LOOK how BIG them CC are !







I mean they sure have grown, not big, but sure bigger than them itty bitty pups they WERE !

Mauser,
Well............. he is just stunning !


----------



## CherryCola (Apr 24, 2006)

Your pictures are always so cute!!!







Mauser is such a good uncle!!


----------



## Lynn_P (Mar 17, 2004)

How can you not smile looking at these pictures!! They look great and Mauser is such a good boy!


----------



## TRITON (May 10, 2005)

Those are priceless! He's such a good dog if I do say so myself


----------



## Lauri & The Gang (Jun 28, 2001)

> Originally Posted By: TRITONHe's such a good dog if I do say so myself


You *may* say so yourself ... several times!!


----------



## Suki's Mom (Nov 24, 2008)

Mauser is stunning, and those pictures are priceless!
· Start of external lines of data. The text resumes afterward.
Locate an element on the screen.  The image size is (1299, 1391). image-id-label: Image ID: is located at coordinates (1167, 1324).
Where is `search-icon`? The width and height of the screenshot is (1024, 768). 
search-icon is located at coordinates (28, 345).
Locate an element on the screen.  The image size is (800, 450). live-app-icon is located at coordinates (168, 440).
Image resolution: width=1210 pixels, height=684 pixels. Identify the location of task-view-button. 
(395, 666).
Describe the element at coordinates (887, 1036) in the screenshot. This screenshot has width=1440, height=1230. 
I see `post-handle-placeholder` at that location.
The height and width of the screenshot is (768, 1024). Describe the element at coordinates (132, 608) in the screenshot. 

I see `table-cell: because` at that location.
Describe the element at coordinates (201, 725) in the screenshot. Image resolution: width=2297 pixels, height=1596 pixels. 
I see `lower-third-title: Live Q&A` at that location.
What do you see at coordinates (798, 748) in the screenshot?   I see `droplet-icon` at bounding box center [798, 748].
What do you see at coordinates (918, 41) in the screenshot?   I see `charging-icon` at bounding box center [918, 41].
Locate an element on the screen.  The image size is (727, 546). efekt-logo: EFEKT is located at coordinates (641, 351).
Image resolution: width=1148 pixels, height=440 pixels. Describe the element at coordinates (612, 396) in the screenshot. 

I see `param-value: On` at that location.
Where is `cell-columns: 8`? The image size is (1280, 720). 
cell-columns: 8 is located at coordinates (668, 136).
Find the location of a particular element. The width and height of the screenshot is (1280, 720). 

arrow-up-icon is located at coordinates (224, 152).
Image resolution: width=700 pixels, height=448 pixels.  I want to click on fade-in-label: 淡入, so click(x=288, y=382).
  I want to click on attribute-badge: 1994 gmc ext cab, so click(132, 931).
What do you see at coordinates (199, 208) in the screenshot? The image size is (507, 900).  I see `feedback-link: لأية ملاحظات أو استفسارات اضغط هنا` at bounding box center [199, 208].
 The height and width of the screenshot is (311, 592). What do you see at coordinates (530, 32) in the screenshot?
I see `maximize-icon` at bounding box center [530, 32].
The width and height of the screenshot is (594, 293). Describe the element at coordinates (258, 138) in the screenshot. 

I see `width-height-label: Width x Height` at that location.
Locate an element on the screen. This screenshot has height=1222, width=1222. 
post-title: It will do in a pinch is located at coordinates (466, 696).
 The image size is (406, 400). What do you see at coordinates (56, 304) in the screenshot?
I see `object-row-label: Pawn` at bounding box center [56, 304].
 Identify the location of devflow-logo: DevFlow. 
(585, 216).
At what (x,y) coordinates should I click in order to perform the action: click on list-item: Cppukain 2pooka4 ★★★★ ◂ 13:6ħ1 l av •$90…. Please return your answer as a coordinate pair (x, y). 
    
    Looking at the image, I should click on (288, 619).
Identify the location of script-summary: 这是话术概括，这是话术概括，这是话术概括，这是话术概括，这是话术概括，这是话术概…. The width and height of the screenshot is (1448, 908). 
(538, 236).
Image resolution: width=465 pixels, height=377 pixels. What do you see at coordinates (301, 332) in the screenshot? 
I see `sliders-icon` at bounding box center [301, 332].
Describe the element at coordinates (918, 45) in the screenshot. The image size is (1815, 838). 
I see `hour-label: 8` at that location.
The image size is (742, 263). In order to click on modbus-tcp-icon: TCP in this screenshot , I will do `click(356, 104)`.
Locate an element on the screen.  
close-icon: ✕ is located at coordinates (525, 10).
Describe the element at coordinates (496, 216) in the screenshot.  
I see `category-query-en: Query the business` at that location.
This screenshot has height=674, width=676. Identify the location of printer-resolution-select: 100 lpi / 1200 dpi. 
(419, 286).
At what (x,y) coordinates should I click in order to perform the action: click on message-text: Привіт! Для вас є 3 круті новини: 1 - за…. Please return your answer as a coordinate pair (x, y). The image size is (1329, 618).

Our breeder, Marco, has a Rotti named Viper who was about 8 months old when they had a litter of Shepherd pups in the spring. Viper was really good with these puppies - one time he was walking in the backyard with two vampire pups hanging off his neck!


----------



## Lola1969 (Mar 6, 2007)

LOVE Uncle Mauser!

Ozzy loves puppies as well, but wait til those puppy privileges expire!


----------



## AK GSD (Feb 27, 2008)

Now that is just about the cutest thing I have ever seen! I wonder if he thinks they are his?


----------



## Superpup (Jun 7, 2007)

Mauser is really a stunning stunning boy!!!! SOOOOO handsome...

and he looks to be just natural with the pupps. I know my Brandie would be a total spaz... hahahaha


----------